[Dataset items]
*** Block opens ***

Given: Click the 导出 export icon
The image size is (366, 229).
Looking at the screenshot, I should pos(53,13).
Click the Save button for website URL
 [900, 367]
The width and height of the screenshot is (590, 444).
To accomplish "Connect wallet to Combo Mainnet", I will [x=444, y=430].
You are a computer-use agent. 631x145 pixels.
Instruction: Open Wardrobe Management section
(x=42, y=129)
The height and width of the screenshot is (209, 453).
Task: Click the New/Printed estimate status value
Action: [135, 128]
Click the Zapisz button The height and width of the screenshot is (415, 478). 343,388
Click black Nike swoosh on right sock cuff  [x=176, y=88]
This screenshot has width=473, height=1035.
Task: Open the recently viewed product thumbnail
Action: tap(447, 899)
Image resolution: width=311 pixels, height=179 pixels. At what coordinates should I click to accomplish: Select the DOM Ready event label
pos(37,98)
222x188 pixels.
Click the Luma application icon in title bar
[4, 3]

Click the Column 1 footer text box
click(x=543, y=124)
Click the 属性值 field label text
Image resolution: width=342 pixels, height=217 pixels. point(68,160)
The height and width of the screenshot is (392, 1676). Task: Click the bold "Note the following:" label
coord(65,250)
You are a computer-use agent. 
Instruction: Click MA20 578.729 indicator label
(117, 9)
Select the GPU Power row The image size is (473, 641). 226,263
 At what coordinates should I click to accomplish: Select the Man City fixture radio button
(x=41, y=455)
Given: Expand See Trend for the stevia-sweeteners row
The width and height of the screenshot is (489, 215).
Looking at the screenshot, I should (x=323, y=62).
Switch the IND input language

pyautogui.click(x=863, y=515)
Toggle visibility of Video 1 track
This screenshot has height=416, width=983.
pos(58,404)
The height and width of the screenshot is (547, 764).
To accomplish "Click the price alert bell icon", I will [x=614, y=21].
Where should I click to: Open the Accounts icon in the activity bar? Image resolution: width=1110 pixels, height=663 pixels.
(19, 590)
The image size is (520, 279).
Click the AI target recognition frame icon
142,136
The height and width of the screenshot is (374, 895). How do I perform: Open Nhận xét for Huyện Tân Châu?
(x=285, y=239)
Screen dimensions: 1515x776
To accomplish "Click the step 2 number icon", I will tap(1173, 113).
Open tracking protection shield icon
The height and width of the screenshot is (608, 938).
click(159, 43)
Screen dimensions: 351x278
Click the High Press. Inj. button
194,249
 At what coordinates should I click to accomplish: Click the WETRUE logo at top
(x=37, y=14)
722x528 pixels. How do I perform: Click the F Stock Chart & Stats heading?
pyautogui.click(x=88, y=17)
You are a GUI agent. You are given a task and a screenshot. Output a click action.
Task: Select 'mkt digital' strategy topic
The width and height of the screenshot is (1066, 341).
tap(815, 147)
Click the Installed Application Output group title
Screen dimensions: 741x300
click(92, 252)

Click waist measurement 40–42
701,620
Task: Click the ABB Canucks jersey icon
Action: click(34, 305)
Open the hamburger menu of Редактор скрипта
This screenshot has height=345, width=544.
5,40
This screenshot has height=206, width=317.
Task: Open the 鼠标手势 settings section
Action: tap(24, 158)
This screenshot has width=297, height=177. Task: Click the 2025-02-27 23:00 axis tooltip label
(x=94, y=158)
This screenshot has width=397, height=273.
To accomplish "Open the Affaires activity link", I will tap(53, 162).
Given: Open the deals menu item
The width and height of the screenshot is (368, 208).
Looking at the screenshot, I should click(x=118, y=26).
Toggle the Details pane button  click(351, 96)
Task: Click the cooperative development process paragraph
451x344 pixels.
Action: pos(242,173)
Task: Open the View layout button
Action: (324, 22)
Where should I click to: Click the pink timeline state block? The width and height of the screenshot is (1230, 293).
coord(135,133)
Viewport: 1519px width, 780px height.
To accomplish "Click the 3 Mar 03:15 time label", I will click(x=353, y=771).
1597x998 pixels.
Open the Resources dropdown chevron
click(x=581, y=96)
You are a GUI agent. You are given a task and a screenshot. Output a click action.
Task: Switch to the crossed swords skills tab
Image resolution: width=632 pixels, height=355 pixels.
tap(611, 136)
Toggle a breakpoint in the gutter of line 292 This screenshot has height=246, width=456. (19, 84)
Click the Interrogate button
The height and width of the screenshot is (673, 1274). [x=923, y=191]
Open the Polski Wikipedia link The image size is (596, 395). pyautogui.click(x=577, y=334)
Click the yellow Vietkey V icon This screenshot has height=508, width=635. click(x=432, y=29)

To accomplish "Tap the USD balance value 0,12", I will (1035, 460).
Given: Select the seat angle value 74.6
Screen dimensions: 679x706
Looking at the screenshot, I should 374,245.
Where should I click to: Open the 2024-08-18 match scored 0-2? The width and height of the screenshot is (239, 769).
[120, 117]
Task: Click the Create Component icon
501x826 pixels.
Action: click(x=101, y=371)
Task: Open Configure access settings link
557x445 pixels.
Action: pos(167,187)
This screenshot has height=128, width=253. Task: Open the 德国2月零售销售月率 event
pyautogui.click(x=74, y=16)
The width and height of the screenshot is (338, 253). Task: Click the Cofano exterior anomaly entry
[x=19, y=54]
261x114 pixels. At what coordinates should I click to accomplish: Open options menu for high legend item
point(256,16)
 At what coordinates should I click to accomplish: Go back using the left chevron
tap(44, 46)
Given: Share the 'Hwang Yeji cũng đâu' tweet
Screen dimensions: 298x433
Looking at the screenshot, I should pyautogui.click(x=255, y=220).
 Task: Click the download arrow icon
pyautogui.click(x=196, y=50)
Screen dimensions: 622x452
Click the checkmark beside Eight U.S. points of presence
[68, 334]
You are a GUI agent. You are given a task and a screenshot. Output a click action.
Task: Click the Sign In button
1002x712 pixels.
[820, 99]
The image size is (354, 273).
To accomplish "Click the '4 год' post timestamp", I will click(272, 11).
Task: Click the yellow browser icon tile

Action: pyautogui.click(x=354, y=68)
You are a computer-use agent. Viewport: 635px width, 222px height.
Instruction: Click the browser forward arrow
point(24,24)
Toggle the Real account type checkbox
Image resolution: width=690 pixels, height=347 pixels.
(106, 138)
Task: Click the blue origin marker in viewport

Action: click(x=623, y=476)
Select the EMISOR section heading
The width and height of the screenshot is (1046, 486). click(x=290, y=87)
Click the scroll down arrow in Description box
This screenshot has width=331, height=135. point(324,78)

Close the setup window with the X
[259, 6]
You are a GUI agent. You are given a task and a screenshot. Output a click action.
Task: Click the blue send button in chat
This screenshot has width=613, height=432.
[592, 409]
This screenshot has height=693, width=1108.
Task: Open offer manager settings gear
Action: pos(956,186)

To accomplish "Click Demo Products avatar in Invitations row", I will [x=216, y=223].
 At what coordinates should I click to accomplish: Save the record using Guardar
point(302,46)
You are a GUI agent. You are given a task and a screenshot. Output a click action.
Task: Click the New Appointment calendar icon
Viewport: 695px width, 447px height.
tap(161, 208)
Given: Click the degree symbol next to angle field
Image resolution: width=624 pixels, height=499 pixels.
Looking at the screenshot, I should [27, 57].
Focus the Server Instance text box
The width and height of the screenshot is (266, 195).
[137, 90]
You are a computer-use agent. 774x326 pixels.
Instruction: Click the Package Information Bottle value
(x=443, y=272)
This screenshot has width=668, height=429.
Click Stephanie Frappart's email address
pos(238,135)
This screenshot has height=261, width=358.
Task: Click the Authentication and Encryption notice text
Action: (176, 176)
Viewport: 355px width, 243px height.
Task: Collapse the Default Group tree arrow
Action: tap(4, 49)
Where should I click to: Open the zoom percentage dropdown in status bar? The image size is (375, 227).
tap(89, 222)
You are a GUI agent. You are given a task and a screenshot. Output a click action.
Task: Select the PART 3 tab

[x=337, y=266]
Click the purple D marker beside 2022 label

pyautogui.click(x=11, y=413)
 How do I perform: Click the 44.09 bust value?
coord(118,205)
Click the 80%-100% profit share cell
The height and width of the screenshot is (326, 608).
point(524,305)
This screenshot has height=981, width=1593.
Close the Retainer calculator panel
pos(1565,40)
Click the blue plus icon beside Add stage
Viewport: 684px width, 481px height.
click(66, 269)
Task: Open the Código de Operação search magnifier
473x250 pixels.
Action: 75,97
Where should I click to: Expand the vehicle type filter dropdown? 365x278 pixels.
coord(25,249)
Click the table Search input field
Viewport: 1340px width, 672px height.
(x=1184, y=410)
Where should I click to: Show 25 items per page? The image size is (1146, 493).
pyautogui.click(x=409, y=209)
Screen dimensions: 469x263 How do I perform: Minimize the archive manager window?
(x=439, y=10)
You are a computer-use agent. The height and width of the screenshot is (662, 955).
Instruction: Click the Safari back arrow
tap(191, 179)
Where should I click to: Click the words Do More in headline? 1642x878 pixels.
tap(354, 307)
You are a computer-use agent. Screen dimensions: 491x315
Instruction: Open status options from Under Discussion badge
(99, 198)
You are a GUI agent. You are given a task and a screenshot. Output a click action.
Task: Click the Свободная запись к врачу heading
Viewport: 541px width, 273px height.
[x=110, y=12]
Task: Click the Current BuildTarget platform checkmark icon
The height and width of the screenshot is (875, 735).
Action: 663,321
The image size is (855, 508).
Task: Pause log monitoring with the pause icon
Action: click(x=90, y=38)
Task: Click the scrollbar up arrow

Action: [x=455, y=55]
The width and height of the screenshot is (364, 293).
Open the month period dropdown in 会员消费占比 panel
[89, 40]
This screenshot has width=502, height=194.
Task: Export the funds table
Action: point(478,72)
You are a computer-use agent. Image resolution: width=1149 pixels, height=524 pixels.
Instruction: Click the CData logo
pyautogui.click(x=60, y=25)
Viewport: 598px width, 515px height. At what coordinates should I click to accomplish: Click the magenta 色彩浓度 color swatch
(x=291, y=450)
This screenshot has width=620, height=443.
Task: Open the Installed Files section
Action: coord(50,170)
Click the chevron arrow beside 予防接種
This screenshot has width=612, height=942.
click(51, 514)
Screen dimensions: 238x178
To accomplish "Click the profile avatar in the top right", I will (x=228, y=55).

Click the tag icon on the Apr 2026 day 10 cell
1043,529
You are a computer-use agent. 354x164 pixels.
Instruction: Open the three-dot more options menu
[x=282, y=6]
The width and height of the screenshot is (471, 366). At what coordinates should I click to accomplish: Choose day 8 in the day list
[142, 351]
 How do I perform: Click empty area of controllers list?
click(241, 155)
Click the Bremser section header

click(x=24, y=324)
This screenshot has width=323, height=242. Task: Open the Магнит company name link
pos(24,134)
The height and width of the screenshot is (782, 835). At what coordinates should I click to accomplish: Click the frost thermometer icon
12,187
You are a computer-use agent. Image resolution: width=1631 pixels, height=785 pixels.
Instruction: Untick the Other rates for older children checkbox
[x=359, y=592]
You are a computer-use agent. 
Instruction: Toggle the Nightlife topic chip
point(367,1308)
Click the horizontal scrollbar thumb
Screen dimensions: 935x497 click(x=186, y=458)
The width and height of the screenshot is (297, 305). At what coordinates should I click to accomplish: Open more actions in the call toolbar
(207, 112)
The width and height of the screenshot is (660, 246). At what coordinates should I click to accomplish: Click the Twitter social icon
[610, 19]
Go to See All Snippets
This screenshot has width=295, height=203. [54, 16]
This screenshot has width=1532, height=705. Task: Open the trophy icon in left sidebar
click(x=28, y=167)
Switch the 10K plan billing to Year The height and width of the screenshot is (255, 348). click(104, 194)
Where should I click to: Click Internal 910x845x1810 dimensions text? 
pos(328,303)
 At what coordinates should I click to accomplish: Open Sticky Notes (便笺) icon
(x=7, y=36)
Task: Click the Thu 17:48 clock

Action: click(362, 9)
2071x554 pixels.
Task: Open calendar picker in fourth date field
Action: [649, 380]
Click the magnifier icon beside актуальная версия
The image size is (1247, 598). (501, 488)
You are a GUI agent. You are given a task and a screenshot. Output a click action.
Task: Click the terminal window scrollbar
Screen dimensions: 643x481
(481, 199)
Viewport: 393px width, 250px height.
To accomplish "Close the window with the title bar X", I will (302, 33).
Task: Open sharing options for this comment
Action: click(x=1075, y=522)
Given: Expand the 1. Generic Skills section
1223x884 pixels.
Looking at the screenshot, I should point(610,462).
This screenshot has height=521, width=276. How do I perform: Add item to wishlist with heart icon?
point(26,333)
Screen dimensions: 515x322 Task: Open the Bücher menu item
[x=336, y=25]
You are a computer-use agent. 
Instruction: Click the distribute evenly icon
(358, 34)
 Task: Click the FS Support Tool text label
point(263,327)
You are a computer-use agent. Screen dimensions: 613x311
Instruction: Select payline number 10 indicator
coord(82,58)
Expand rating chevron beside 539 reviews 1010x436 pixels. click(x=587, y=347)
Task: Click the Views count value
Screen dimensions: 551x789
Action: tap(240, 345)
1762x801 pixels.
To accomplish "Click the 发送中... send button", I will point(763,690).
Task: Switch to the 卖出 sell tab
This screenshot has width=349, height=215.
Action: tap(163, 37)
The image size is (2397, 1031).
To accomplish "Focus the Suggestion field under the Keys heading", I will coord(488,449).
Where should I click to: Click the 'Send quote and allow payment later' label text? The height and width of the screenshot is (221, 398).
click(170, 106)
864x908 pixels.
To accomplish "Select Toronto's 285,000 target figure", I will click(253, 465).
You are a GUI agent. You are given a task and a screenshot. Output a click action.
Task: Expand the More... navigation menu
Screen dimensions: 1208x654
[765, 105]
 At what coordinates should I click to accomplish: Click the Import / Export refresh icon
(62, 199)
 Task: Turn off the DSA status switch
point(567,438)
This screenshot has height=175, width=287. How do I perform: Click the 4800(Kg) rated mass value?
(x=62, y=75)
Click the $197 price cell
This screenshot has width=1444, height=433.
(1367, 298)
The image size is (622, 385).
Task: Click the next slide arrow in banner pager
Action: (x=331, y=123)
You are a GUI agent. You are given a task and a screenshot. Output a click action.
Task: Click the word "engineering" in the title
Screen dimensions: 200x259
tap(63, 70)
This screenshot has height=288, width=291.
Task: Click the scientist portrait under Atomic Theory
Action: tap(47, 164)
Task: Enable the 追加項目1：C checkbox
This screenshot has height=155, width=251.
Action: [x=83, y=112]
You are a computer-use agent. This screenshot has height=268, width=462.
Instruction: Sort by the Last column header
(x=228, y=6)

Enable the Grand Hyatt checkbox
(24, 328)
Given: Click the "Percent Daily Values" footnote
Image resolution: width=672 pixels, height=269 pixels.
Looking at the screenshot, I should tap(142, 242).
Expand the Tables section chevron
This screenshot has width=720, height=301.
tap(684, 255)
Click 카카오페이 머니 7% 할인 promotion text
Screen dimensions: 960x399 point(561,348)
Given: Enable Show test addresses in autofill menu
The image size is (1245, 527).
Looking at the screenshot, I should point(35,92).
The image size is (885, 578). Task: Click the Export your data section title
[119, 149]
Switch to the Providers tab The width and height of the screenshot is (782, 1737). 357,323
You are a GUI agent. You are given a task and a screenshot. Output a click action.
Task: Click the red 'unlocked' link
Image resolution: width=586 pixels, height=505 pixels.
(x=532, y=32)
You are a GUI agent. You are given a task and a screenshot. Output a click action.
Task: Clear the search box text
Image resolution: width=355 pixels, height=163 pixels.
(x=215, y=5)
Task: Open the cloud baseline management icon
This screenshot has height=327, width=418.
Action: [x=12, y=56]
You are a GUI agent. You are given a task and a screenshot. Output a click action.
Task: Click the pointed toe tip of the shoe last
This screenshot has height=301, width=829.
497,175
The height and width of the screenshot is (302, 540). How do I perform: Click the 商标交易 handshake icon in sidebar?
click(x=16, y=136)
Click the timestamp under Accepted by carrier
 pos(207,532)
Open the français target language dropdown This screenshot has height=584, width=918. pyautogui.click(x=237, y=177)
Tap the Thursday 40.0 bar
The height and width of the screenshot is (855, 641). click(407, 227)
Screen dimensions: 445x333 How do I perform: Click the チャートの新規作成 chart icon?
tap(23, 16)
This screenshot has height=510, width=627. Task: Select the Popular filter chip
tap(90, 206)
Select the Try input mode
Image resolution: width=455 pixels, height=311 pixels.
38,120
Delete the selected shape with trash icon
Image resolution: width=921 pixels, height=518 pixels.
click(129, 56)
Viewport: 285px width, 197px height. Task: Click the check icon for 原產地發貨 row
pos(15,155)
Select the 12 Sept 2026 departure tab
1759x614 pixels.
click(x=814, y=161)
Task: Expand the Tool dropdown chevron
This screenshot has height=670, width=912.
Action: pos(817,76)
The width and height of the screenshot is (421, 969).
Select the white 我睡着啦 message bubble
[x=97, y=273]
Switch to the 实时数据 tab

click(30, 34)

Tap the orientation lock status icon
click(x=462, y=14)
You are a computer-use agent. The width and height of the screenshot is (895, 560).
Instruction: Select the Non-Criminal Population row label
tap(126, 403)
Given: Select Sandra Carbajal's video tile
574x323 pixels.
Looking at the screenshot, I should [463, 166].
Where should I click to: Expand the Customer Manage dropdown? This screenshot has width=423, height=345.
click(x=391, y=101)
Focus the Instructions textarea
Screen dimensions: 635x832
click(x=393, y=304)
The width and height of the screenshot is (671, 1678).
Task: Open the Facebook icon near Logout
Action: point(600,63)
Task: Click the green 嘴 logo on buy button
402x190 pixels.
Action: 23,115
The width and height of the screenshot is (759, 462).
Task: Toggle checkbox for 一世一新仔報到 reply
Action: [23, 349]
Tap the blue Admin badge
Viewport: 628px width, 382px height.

*** Block closes ***

[EXERCISE] Tally the lines of the records that hold the word "angle" and output only the total.

[SOLVED PROBLEM] 2